Необходимо заметить, что ни один, даже и корыстный «иерарх» (недостойные священники встречаются, конечно) не скажет, что он может спасти человека. Спасает не «иерархия», а Христос. Спасение же это совершается в лоне Церкви и не возможно вне Церкви. Невозможно потому, что предполагает единение со Христом на небе,— а оно как может осуществиться, когда человек уже на земле противопоставит себя мистическому Телу Христову, отвергнет единство Благодати, не подчиняясь этой Благодати?

Толстой не сознавал и не чувствовал этого надмирного бытия Церкви: он оказался способен узреть лишь конкретно-историческое, а ещё больше— бытовое существование Церкви. В этом он, при его зоркости, не мог не увидеть многих недолжных сторон. Указывая на эти стороны, Толстой именно к ним сводил и всё содержание церковной жизни.

«Толстой, со своей стороны, совершенно не понимал Церкви,— писал в одной из лучших и глубоких своих статей «Л.Н.Толстой и Русская Церковь» В.В.Розанов.— Он видел темноту и корыстолюбие духовенства. Видел его мелкую и бытовую неряшливость, сказывающуюся в мелкой боязни перед большою властью, непрямоту в отношениях к богатым людям, от которых оно экономически зависимо; и равнодушие к нравственному состоянию народа. <...> Конечно, Толстой был прав здесь. Но мелкою правдою. <...>

Он не понял или, лучше сказать, просмотрел великую задачу, над которой трудилось духовенство и Церковь девятьсот лет,— усиливалось и было чутко, и умело здесь, и этой задачи действительно чутко достигло. Это— выработка святого человека, выработка самого типа святости , стиля святости;    благочестивой жизни. <...>

Он заключается в полном и совершенном отлучении себя от всякого своекорыстия; не говоря о деньгах и имуществе, даже вообще о собственности,— это отречение простирается и на славу, на уважение другими, на почёт и известность. «Святой человек» погружается в совершенную тишину безмолвной, глубоко внутренней жизни: но не пассивной и бездеятельной, а глубоко напряжённой. Усилие направляется на искоренение в себе всяких «нечистых помыслов», т.е. на искоренение самых мыслей и желаний, связанных с богатством, знатностью, женщинами, шумом городов и базаров. Но это— только отрицательная половина дела, которая была бы неисполнима без положительной: что же наполнило бы душу, опустевшую от «нечистых помыслов»? Свобода от «нечистых помыслов» есть только выметенная горница для принятия какого-то гостя. Этот «гость», в неё входящий, есть Бог. Но не «Бог» как понятие, не «Бог» как религиозная истина: а Живое Лицо Его, Живое Его Существо, наполняющее душу всякого «русского праведника», «русского юродивого», «русского святого» неописуемым восторгом и счастьем. <...>

Этот «святой человек» дан Церковью, церковным духом, церковною историею. Молитвы, присущие нашей Церкви, которые непрерывно народ слышит в храмах, полны совершенно особенного духовного настроения и жизненного понимания. Это духовное настроение полно нежности, деликатности, глубокого участия к людям, глубокой всемирности...»124

Обобщая эти удивительно проникновенные суждения Розанова, из которых здесь приведены лишь отрывки, можно сказать: давая идеал святости и пренебрегая некоторыми внешними сторонами жизни народа, Церковь служит важнейшей задаче подготовки человека к Царству Небесному, но не задаче устроения его земного существования. А в этом-то Толстой с нею совершенно расходился— и принять оттого не мог: для него земное было сущностнее.

★ ★ ★

## [Набор заданий]
A - Ответьте по отрывку о Толстом и Церкви на вопросы:
(i) Кто, согласно отрывку, спасает человека?
(ii) Как называется статья Розанова, из которой приведены цитаты?
(iii) Сколько лет, по словам Розанова, трудились духовенство и Церковь над великой задачей?
B - Определите, согласуется ли каждое утверждение с отрывком о Толстом и Церкви. Ответьте «да» или «нет» и приведите решающие слова отрывка.
(i) Толстой сознавал надмирное бытие Церкви.
(ii) Розанов признаёт, что Толстой был прав в том, что увидел в духовенстве.
(iii) Для Толстого земное было сущностнее.
Записи — это отдельный материал, с отрывком они не связаны.

★ ★ ★

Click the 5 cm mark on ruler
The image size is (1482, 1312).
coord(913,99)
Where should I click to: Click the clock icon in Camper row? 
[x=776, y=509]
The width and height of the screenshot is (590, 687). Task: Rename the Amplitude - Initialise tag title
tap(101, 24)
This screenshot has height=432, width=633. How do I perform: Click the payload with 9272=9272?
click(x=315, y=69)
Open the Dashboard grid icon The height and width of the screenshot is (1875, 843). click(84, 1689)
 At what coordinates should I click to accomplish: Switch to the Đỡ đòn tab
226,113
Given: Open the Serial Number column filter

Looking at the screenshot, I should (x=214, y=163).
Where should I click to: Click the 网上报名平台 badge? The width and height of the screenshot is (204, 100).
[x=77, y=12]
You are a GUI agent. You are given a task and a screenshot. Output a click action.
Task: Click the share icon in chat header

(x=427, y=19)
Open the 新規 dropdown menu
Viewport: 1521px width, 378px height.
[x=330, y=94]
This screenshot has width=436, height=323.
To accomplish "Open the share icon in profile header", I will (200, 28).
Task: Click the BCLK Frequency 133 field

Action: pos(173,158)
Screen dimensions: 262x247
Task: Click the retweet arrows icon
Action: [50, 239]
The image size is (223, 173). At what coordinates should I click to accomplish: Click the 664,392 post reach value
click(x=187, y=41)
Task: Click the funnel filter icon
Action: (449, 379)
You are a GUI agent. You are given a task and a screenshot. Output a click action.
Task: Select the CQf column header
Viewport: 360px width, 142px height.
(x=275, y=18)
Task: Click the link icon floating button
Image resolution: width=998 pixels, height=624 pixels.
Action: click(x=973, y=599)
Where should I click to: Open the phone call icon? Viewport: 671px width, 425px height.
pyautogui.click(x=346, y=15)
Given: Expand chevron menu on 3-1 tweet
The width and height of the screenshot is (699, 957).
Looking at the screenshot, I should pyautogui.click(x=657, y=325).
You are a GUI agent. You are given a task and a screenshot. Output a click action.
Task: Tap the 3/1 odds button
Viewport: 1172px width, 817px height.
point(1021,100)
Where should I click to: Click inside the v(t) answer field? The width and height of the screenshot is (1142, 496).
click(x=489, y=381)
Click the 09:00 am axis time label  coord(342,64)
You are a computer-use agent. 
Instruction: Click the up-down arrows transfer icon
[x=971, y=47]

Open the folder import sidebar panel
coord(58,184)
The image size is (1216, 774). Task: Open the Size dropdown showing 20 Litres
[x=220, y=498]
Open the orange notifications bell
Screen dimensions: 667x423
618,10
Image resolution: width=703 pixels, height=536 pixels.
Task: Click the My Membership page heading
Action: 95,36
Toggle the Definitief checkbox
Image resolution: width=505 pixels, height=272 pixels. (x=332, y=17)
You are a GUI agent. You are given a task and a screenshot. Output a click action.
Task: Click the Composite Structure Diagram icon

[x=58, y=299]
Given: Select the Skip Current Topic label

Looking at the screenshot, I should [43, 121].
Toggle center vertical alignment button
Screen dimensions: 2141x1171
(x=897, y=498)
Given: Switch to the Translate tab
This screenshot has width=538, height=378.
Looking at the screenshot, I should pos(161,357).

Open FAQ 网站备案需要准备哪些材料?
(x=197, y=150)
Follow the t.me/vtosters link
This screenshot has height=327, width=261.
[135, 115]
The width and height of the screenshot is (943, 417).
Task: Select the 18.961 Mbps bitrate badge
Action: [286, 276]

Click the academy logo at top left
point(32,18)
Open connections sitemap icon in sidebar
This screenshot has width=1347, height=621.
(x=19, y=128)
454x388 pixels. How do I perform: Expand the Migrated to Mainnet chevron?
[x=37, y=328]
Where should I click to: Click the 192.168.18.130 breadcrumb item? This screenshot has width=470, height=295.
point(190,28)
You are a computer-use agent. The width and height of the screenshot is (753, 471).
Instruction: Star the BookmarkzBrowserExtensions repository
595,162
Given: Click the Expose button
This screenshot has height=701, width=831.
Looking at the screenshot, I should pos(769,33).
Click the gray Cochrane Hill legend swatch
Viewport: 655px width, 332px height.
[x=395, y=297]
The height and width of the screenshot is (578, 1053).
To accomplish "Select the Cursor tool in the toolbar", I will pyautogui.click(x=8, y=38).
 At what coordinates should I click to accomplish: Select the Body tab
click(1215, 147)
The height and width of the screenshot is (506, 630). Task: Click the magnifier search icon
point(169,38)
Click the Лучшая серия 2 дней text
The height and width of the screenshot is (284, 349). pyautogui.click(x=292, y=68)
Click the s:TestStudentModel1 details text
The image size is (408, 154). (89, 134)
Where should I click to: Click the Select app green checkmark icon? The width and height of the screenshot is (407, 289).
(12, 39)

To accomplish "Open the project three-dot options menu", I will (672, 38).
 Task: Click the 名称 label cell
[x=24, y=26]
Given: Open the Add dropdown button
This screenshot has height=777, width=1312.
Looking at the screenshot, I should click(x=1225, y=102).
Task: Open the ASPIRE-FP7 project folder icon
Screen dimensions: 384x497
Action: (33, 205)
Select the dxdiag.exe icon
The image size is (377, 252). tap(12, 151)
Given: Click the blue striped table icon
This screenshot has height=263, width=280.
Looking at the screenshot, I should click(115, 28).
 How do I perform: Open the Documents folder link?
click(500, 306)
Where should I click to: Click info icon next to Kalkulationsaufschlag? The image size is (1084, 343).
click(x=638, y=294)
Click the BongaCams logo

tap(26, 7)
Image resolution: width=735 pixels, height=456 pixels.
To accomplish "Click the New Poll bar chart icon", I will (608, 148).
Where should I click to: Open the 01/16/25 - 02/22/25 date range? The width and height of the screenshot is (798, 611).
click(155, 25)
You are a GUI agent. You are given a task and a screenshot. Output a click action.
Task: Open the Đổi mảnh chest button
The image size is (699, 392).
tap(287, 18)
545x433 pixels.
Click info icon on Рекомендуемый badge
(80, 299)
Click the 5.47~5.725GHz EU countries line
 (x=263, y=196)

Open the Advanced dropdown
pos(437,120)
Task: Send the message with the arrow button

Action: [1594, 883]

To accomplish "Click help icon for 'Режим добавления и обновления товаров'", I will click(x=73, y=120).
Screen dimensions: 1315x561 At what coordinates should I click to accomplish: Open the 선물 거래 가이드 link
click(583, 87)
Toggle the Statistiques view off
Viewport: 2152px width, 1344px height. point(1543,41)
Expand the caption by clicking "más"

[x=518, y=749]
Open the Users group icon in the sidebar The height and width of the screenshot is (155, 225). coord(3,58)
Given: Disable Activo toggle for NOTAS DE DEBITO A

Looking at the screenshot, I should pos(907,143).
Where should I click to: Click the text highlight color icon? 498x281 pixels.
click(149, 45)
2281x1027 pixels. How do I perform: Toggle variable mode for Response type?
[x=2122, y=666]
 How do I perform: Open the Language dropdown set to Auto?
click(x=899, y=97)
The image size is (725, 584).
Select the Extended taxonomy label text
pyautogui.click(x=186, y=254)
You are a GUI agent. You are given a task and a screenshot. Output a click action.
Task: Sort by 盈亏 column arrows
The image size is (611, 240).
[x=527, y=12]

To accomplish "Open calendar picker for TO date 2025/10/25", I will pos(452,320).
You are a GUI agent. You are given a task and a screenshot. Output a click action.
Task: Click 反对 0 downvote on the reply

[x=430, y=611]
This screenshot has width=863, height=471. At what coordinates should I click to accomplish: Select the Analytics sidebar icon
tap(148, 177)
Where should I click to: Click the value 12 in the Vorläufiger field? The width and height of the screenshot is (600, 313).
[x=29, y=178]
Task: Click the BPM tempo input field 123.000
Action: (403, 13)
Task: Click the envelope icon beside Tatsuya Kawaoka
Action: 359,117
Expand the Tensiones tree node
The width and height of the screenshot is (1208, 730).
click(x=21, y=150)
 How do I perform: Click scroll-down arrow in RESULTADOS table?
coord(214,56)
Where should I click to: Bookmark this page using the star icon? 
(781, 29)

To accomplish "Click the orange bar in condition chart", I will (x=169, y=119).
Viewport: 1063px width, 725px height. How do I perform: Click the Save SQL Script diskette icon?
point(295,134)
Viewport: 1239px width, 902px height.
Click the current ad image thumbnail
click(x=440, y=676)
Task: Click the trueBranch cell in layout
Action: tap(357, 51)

★ ★ ★

## [Письменные ответы]
A -
(i) Христос, а не «иерархия».
(ii) «Л.Н.Толстой и Русская Церковь».
(iii) Девятьсот лет.

B -
(i) Нет: «Толстой не сознавал и не чувствовал этого надмирного бытия Церкви».
(ii) Да: «Конечно, Толстой был прав здесь».
(iii) Да: «для него земное было сущностнее».